Notas para un debate necesario en torno a la externalización del embarazo y el parto.
Estalla el debate sobre gestación subrogada y nos alcanza algo desubicadas, sin saber bien por dónde agarrarlo, dónde y cómo discutirlo. Sobre la mesa hay propuestas para frenar la práctica, para su regulación en términos altruistas, y las que buscan, de forma más o menos velada, que lo sea en términos comerciales. En paralelo, la práctica surge, crece y mengua en unos y otros lugares del planeta. Entre estas propuestas existen muchos grises, una diversidad que toca desgranar y crear desde un necesario debate amplio, serio y cuidadoso.

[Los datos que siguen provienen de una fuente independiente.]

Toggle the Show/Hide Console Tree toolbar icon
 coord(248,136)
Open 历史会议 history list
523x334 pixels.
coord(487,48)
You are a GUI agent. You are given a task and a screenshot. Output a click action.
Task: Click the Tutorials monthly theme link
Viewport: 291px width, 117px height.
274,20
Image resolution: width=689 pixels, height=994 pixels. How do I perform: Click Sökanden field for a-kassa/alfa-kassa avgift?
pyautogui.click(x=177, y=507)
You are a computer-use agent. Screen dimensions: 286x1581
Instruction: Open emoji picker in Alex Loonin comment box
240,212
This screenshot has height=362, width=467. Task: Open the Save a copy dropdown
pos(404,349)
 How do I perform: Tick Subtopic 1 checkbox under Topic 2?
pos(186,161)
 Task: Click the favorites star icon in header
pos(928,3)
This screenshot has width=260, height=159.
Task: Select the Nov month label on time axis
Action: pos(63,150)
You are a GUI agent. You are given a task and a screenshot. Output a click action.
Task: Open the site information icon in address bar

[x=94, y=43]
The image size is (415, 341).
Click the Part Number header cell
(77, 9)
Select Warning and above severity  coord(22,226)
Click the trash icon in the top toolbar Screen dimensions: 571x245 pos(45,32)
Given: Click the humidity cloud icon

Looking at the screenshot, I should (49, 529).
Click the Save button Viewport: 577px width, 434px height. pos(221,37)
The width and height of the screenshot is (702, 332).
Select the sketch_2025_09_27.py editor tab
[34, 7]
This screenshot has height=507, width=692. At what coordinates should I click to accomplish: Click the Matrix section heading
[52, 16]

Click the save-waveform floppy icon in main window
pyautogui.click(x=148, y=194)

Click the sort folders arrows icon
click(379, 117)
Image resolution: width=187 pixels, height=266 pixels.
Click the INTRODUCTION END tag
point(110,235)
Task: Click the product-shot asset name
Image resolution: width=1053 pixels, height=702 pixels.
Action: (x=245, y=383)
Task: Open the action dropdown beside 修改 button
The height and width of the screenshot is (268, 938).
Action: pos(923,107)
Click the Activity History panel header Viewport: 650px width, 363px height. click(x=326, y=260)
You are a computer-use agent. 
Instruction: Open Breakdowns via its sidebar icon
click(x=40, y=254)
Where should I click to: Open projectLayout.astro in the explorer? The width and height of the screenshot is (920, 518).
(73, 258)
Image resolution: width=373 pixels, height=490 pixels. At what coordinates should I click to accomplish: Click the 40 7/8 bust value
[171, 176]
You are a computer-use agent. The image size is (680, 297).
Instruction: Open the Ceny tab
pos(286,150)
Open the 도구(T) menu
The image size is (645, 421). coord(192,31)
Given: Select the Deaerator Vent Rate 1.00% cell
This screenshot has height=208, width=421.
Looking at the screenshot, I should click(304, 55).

Tal y como hoy la conocemos, esta práctica se hace posible con el surgimiento de las técnicas de reproducción asistida y, en concreto, con el desarrollo de la fecundación in vitro a finales de los setenta. Así, desde que biomédicamente es posible extraer óvulos y esperma para realizar la fecundación en un laboratorio e implantar posteriormente el embrión, las combinaciones de maternidades genéticas, gestantes y sociales cobran un nuevo sentido y multiplicidad. Mujeres que no pueden gestar pueden así implantar embriones con su carga genética en otras mujeres que gesten y den a la luz a los que serían sus hijos genéticos.